Il Signor Palomar si trova davanti alla gabbia di Copito de Nieve, un gorilla albino, alla zoo di Barcellona. Lo osserva e ne riconosce i tratti da uomo di razza bianca e lo sguardo carico di desolazione, pazienza, noia, uno sguardo che esprime tutta la rassegnazione ad essere come si è, unico esemplare di una forma non scelta, non amata.
Poi l’attenzione di Palomar si rivolge al copertone di automobile che Copito stringe tra le zampe. Mentre la compagna e i suoi cuccioli lo usano per sedervisi o per giocarci, Copito lo stringe a sè. Perchè lo fa? si chiede Palomar. Perchè Copito de Nieve, al pari di tutti gli uomini, ha bisogno di rigirare tra le mani un vecchio copertone vuoto mediante il quale [tutti] vorremmo raggiungere il senso ultimo a cui le parole non giungono.
Chi conosce Italo Calvino sa che pagine di questo genere non sono rare in un libro come Palomar, il romanzo di chiusura di una carriera letteraria che ha portato Calvino a rappresentare tutti i generi letterari dal neorealismo alla letteratura combinatoria.
Palomar non è un romanzo come gli altri. Esce nel 1983, due anni prima della morte di Calvino, e rompe un silenzio letterario che era iniziato dal 1972 poco dopo la pubblicazione delle Città invisibili. Dieci anni in cui Calvino scrive solo sui giornali, prima il Corriere e poi su Repubblica, ed è proprio sulle pagine di questi quotidiani che nasce il signor Palomar. All’inizio è l’alter ego di Calvino che, davanti alla crisi politica della società italiana degli anni ’70 /’80, si rende conto che non si può spiegare razionalmente il mondo nè si può dare un modello di conoscenza.
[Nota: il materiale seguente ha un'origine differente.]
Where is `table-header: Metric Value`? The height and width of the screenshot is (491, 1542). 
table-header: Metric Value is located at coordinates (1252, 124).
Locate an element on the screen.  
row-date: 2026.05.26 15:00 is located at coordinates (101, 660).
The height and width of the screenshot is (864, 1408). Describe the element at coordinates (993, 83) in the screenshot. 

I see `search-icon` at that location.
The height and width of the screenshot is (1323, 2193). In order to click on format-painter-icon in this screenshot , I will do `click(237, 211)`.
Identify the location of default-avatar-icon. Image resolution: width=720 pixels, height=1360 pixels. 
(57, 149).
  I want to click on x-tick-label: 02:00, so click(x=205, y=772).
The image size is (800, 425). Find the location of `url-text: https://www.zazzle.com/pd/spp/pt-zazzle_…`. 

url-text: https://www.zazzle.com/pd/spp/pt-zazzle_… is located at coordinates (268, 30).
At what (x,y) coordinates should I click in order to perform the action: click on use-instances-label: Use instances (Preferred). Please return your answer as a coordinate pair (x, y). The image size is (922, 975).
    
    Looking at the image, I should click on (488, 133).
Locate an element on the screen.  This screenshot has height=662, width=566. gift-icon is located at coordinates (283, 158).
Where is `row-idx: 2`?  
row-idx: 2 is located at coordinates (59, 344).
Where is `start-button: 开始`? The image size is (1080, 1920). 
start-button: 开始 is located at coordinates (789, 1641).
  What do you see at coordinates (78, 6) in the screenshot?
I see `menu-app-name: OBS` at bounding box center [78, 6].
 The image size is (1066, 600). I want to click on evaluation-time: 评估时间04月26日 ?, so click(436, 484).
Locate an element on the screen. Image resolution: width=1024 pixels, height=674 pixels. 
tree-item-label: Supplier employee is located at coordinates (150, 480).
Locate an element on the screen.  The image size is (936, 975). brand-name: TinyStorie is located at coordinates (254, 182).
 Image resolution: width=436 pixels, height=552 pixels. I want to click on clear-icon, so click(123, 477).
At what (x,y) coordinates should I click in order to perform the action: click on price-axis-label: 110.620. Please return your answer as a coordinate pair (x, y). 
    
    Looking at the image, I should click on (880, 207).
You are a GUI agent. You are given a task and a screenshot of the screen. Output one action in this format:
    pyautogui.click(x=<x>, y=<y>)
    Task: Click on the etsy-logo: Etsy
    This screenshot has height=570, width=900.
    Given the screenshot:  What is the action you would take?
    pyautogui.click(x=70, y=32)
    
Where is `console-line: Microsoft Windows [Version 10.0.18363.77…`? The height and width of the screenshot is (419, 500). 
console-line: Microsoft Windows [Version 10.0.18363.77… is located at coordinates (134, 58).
L’unica cosa che il letterato può fare è osservare il mondo e tentare di descriverlo.
La descrizione è l’elemento portante dei 27 racconti che compongono Palomar: la descrizione di un’onda, del cielo, la luna di pomeriggio, del volo degli storni, di una tempio buddista a Kyoto, di una bottega di formaggi. Tuttavia si tratta di una descrizione non finalizzata a sè stessa, ma volta a introdurre una riflessione di ampio respiro. Il signor Palomar è un uomo che riflette su tutto e che si interroga sul senso dell’esistenza, ponendosi delle domande cosmiche a cui non può dare una risposta, non perchè sia impossibile per l’uomo dare una risposta ai perchè del mondo, ma perchè Plaomar-Calvino non è capace.
Il lettore incontra il signor Palomar mentre osserva gli oggetti in modo insolito, straordinariamente dettagliato: un seno nudo in spiaggia, la città di Roma descritta attraverso i tetti visti dall’alto della terrazza di casa, la pancia del geco, delle tartarughe che si accoppiano e il cielo. Chi meglio di Palomar, che porta il nome del più grande osservatorio astronomico, può alzare gli occhi e guardare le stelle. Dal cielo Palomar passa alla contemplazione dei negozi di formaggio francesi: questo negozio è un dizionario e la lingua è il sistema dei formaggi nel suo insieme, una lingua, la cui morfologia registra declinazioni e coniugazioni in innumerevoli varianti e il cui lessico descrive una ricchezza inesauribile di sinonimi.
Il Signor Palomar rilette su sè stesso e sul suo relazionarsi con il mondo, e lo fa sempre con la semplicità apparente che contraddistingue il modo di narrare di Calvino.
Palomar è un romanzo che Calvino ha riassunto così: un uomo si mette in marcia per raggiungere, passo a passo, la saggezza. Non è ancora arrivato. Non ci arriva Palomar nè ci arriva Calvino, ma tutti e due scoprono che il mondo può essere visto da un altro punto di vista, e ogni oggetto, anche quello più inutile, ha un suo significato nella vita di ognuno.